Per gli scettici, il Jersey Devil è semplicemente il frutto dell’immaginazione dei primi coloni inglesi. Uno spauracchio nato dai racconti degli annoiati residenti di Pine Barren: una sorta di favola per bambini. D’altronde, le Pine Barrens godevano di una pessima reputazione che potrebbe effettivamente aver contribuito alla leggenda del Jersey Devil. Storicamente, le Pine Barrens erano considerate terre inospitali e rifugio di banditi. I ribelli lealisti noti come Pine Robbers, erano noti per i loro attacchi e le rapine ai viaggiatori di passaggio. Durante tutto il 1700 e anche nel 1800, i residenti delle isolate Pine Barrens erano, più che altro, degli emarginati: fuggitivi, briganti, nativi americani, bracconieri, schiavi in ​​fuga e disertori.
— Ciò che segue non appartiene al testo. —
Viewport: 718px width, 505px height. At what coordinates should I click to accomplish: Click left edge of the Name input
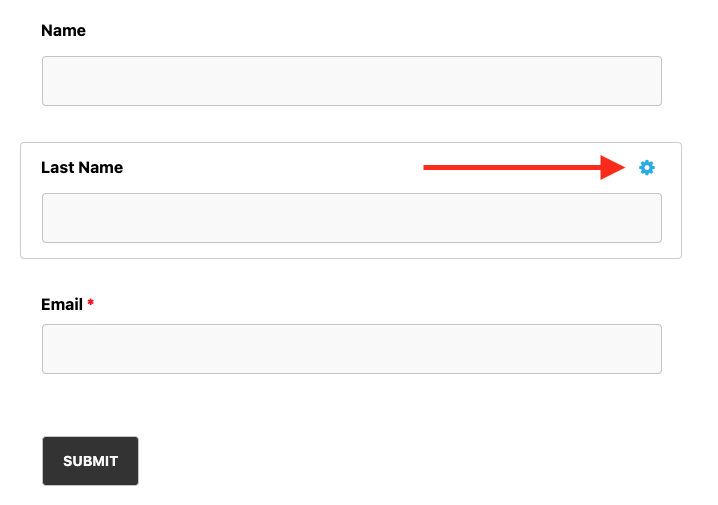[48, 81]
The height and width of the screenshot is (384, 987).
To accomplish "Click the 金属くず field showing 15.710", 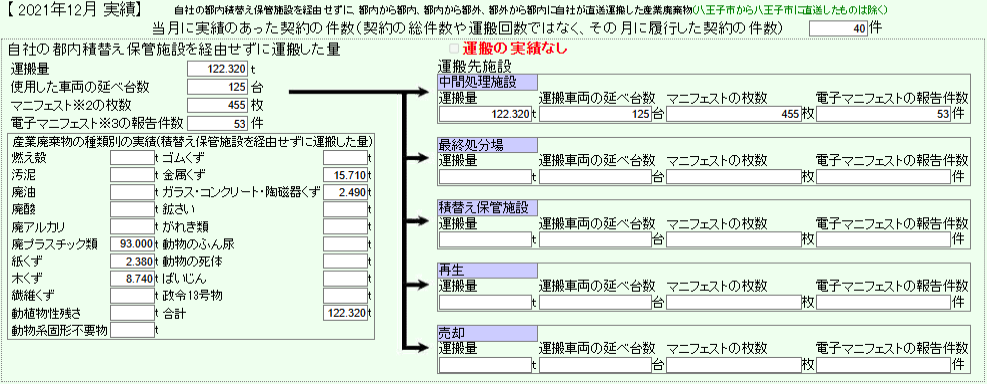I will (x=345, y=174).
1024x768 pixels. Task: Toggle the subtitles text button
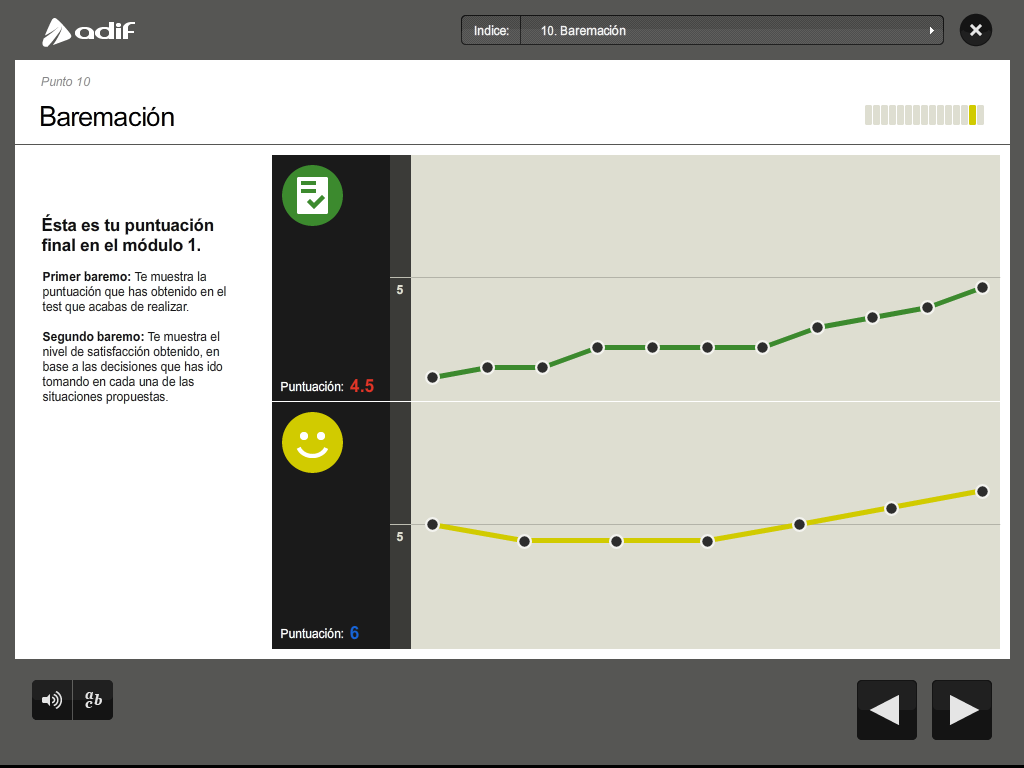93,700
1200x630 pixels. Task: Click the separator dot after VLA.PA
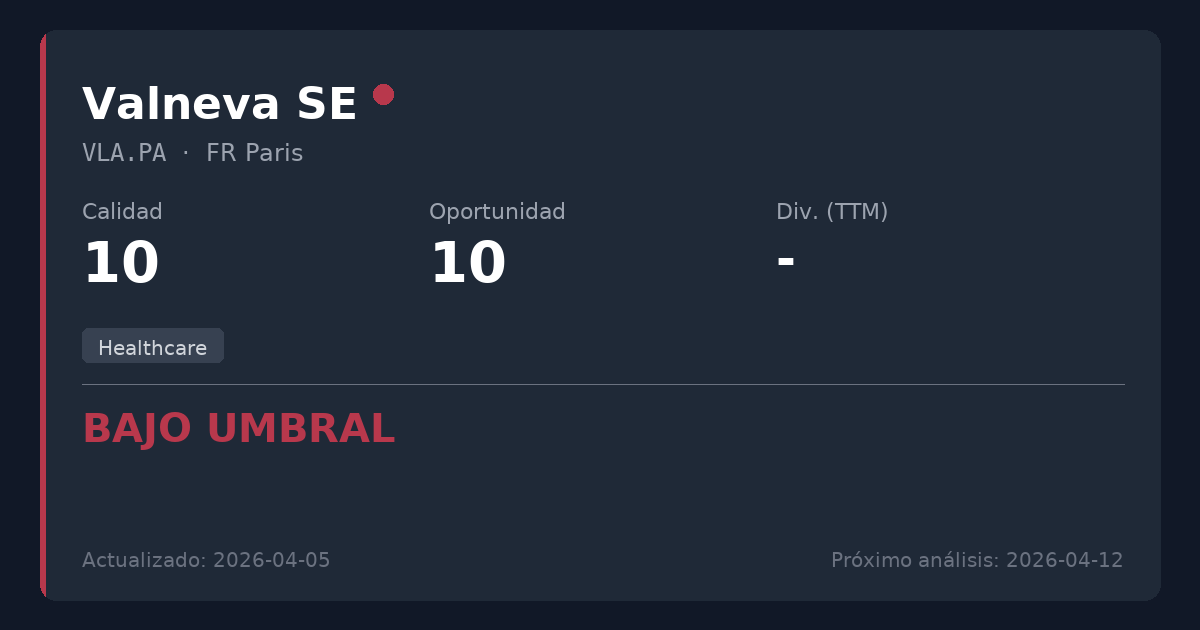pyautogui.click(x=186, y=153)

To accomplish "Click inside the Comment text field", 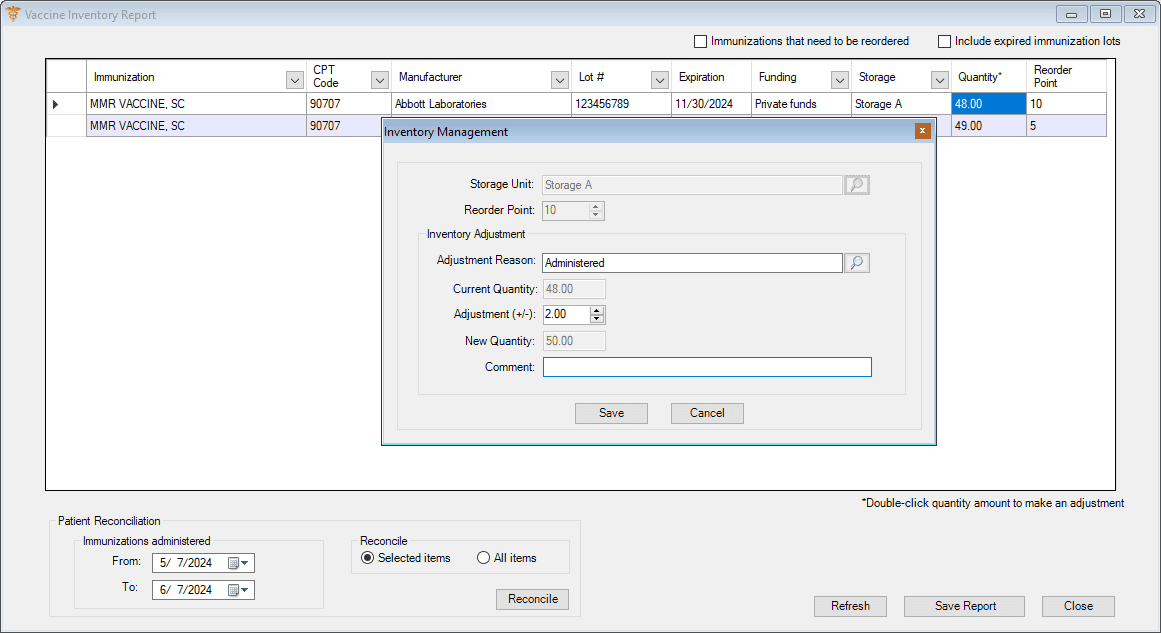I will click(707, 367).
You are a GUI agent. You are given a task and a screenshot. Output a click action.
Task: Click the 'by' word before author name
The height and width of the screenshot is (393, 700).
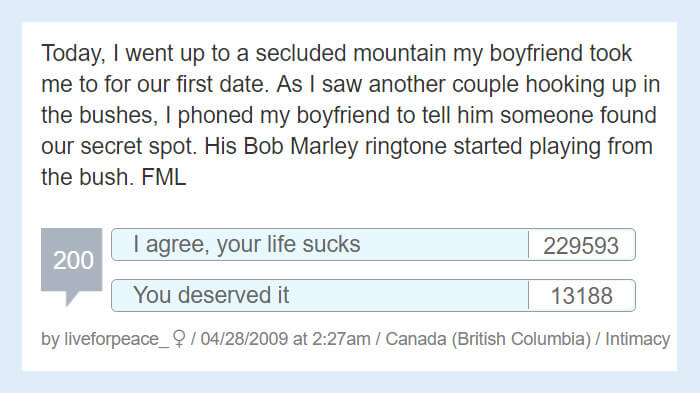pyautogui.click(x=50, y=339)
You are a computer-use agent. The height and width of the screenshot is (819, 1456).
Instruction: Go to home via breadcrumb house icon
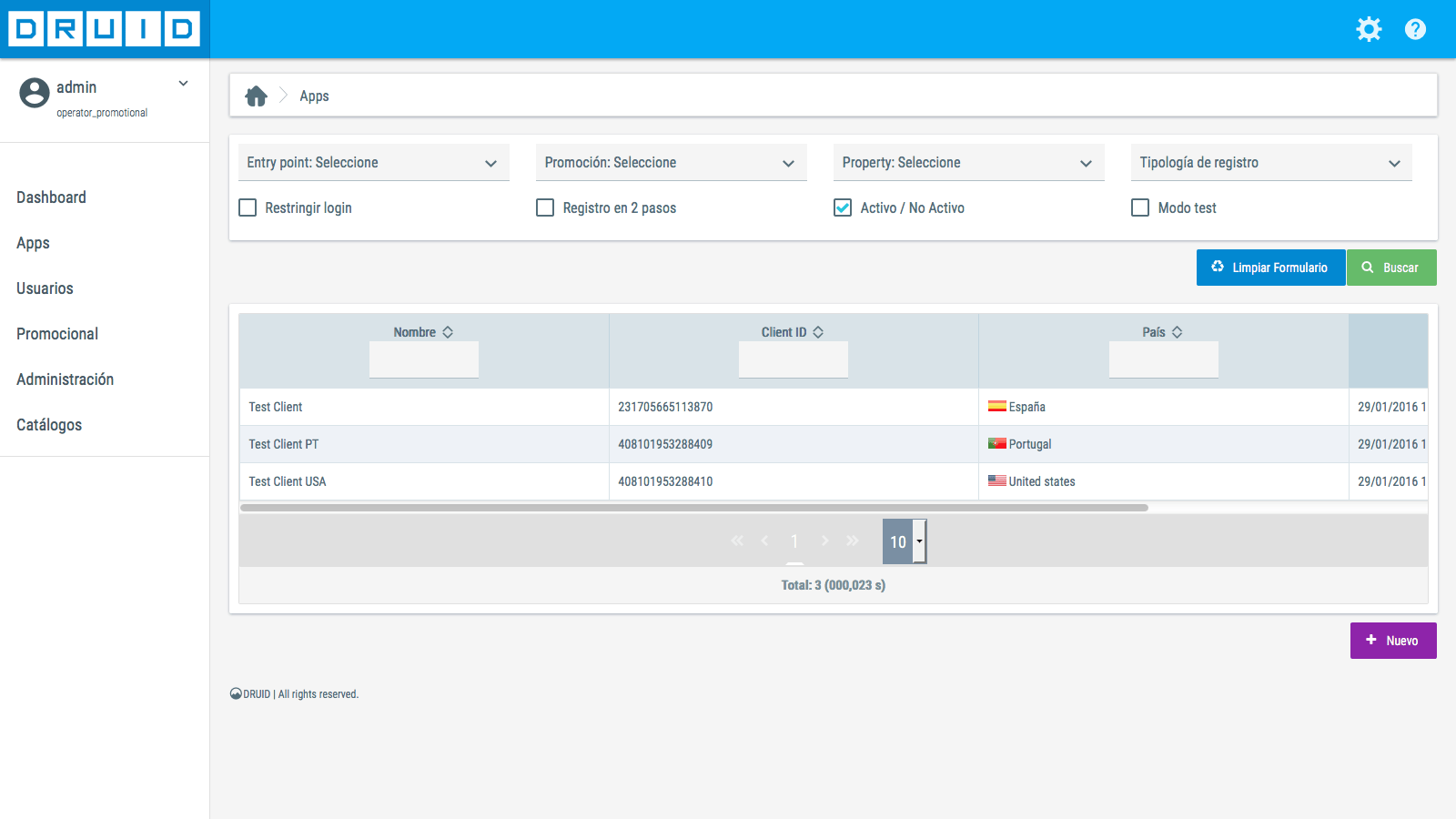coord(257,96)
Sicuramente furono promosse delle storie spaventose per tenere alla larga tutti gli estranei.
Jeff Brunner della Humane Society del New Jersey afferma: 


"Non ci sono fotografie, né ossa, né alcuna prova concreta e quel che è peggio, le origini di questo animale affondano nel soprannaturale."
 
Il sociologo Dr. Robert E. Bartholomew e l'autore Peter Hassall citano la serie di avvistamenti del 1909 (e il conseguente terrore tra la popolazione) come un classico esempio di isteria di massa, dovuta a una leggenda metropolitana.
Tuttavia, c’è un gruppo del New Jersey chiamato "Devil Hunters", sedicenti "ricercatori del Jersey Devil": si  dedicano assiduamente alla raccolta dei rapporti, alla ricerca di dati storici nonché a battute di caccia nelle Pine Barrens, per fornire la prova che il Jersey Devil esiste.